|KINGSLEY, ROBERT - Wellcome Trust Sanger Institute|
Submitted to: Veterinary Microbiology
Publication Type: Peer Reviewed Journal
Publication Acceptance Date: 10/27/2015
Publication Date: 1/15/2016
Citation: Nicholson, T.L., Shore, S., Register, K.B., Bayles, D.O., Kingsley, R.A., Brunelle, B.W. 2016. Comparative genomic analysis of the swine pathogen Bordetella bronchiseptica strain KM22. Veterinary Microbiology. 182:87-94.
Interpretive Summary: Bordetella bronchiseptica swine isolate KM22 has been used in experimental infections of swine as a model of clinical B. bronchiseptica infections within swine herds and to study host-to-host transmission. In this report we use the genome sequence of KM22 for the purpose of performing comparative genomics analyses to identify genomic sequences unique to KM22 and to compare KM22 to the other six previously sequenced B. bronchiseptica strains. This information can be directly used to design improved vaccines and therapeutic interventions to eradicate B. bronchiseptica from swine herds that do not rely on antimicrobial use.

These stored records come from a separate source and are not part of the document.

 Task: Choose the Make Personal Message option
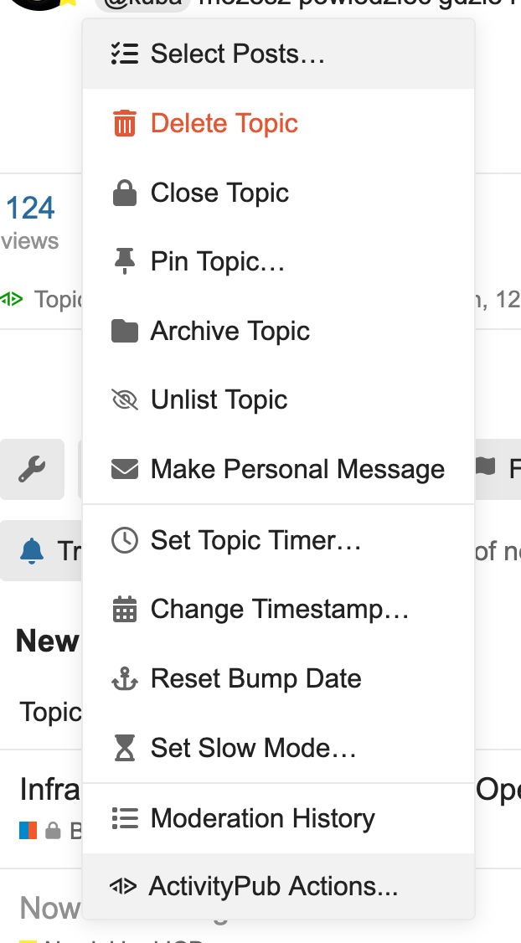[x=279, y=469]
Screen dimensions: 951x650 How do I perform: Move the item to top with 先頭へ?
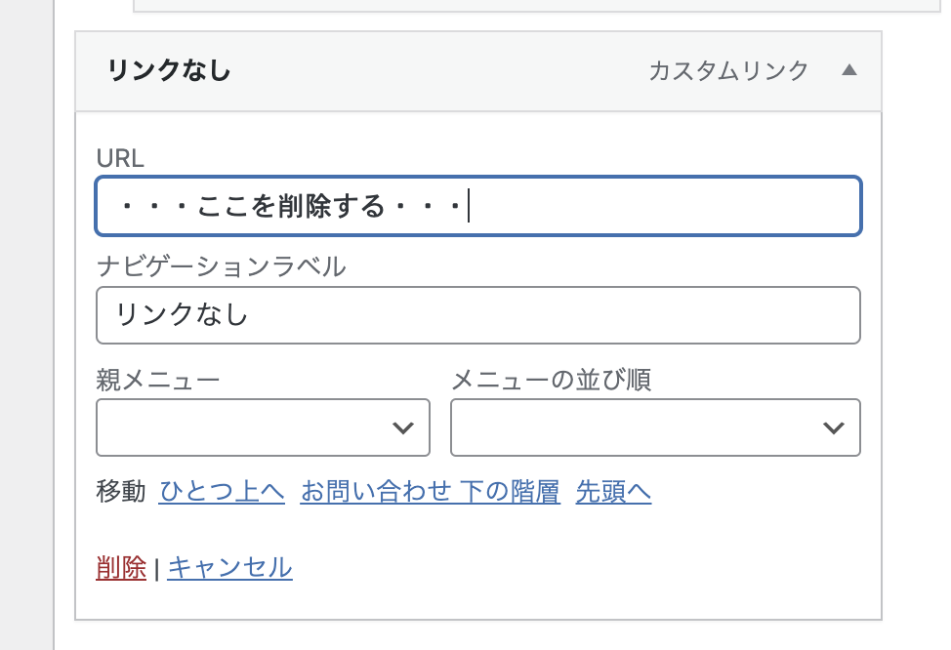pos(613,491)
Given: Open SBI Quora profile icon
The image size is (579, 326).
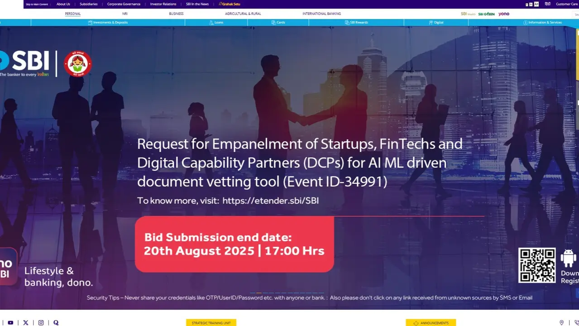Looking at the screenshot, I should [x=56, y=323].
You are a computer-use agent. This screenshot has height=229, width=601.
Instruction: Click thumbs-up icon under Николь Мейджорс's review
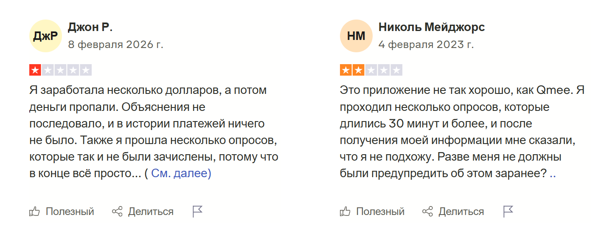(345, 212)
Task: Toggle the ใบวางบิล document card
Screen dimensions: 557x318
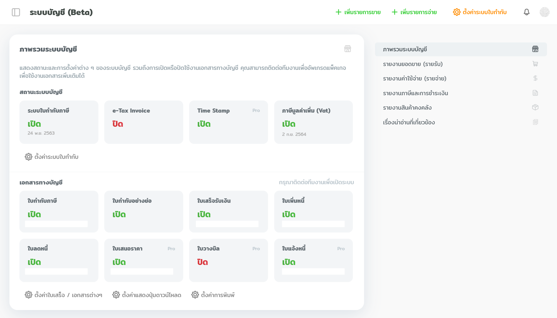Action: pos(228,260)
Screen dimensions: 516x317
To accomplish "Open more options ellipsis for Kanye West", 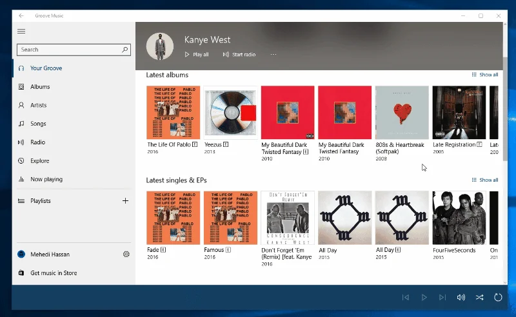I will (x=273, y=55).
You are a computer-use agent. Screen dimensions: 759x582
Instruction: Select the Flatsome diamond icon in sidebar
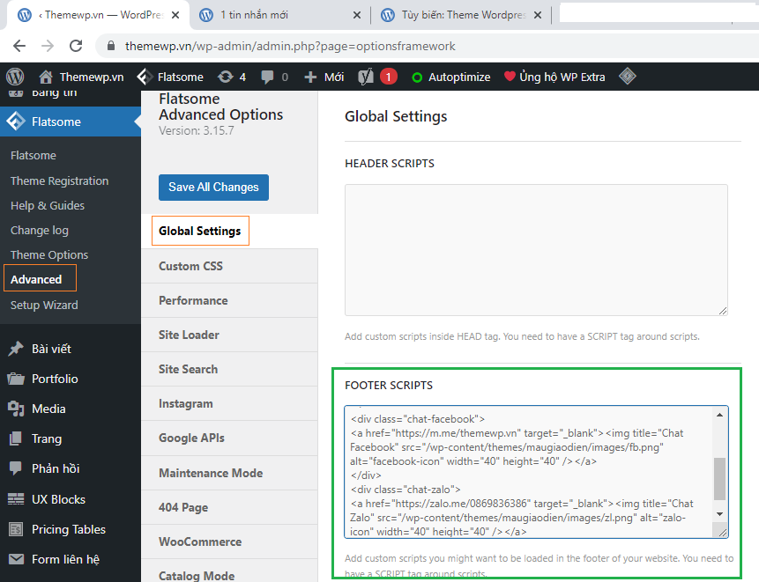click(16, 122)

Technical Abstract: B. bronchiseptica is pervasive in swine and plays multiple roles in respiratory disease as well as enhancing colonization by other bacterial pathogens and increasing the severity of disease associated with both viral and bacterial pathogens. The goal of this study was to use the genome sequence of KM22 for the purpose of performing comparative genomics analyses to identify genomic sequences unique to KM22 and to compare KM22 to the other six previously sequenced B. bronchiseptica strains. Overall, the KM22 genome sequence is more similar to the genome sequences of the strains isolated from animals (RB50, 1289, and 253) than the strains isolated from humans (D445, Bbr77, and MO149). The most highly conserved Bvg-regulated genes present in all seven strains were bopN, fimB, bvgA, and fimC. In contrast, the Bvg-regulated genes present in all seven strains with the highest sequence divergence were fimN, fim2, fhaL, and fhaS. A total of eight major fimbrial subunit genes (fimA, fim2, fim3, fimN, fimX, fim2-like KM22_03370, KM22_03368, and KM22_03128) were identified in KM22. The fimNX locus is the chromosomal region containing fimbrial genes where the greatest sequence divergence was observed among the B. bronchiseptica strains analyzed. With the exception of KM22_03128, quantitative real-time PCR data demonstrated that all of the major fimbrial subunit genes identified in KM22 are expressed and regulated by BvgAS.